WHAT IS NEEDED:
Reproduce verbatim the data between the line containing "Task: Click the" and the line containing "Where should I", inclusive.

WORKING DATA:
++++++++++
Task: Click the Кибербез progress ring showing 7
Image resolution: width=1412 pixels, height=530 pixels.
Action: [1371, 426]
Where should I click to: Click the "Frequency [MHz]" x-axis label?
++++++++++
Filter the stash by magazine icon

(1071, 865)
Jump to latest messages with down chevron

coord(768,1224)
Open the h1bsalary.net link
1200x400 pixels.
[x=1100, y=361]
++++++++++
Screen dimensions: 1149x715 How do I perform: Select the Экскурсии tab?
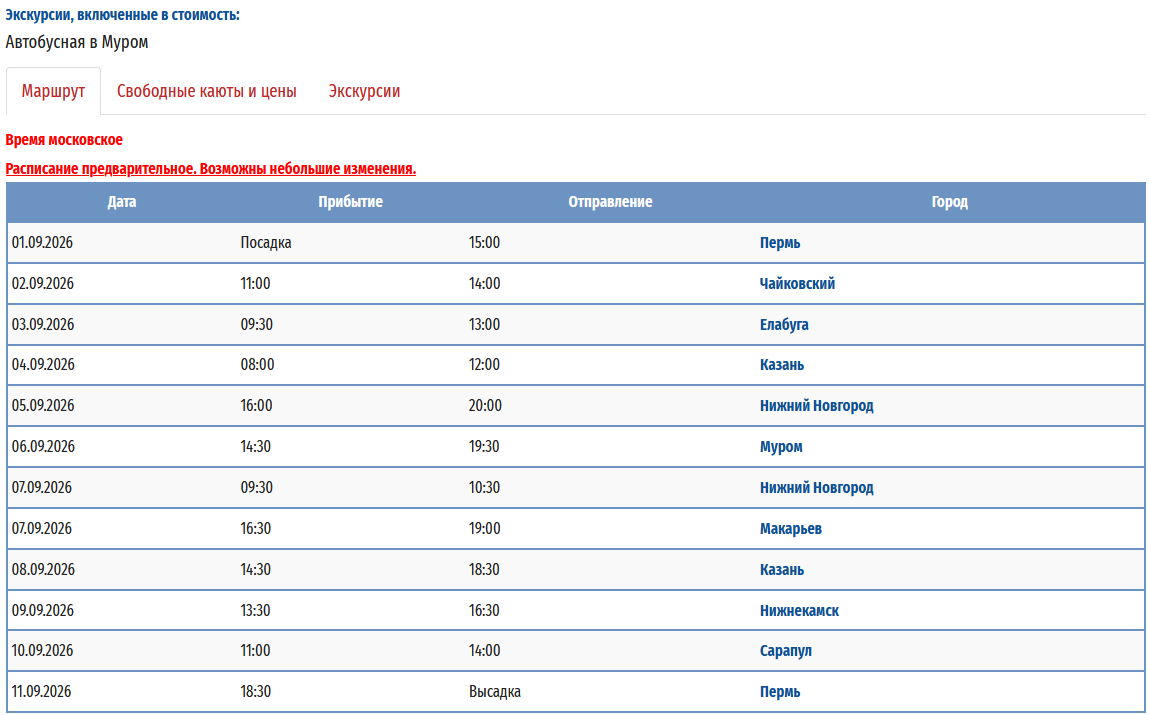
++++++++++
ANSWER TO THE TASK:
Task: Click the Кибербез progress ring showing 7
Image resolution: width=1412 pixels, height=530 pixels.
Action: [1371, 426]
Where should I click to: Click the "Frequency [MHz]" x-axis label?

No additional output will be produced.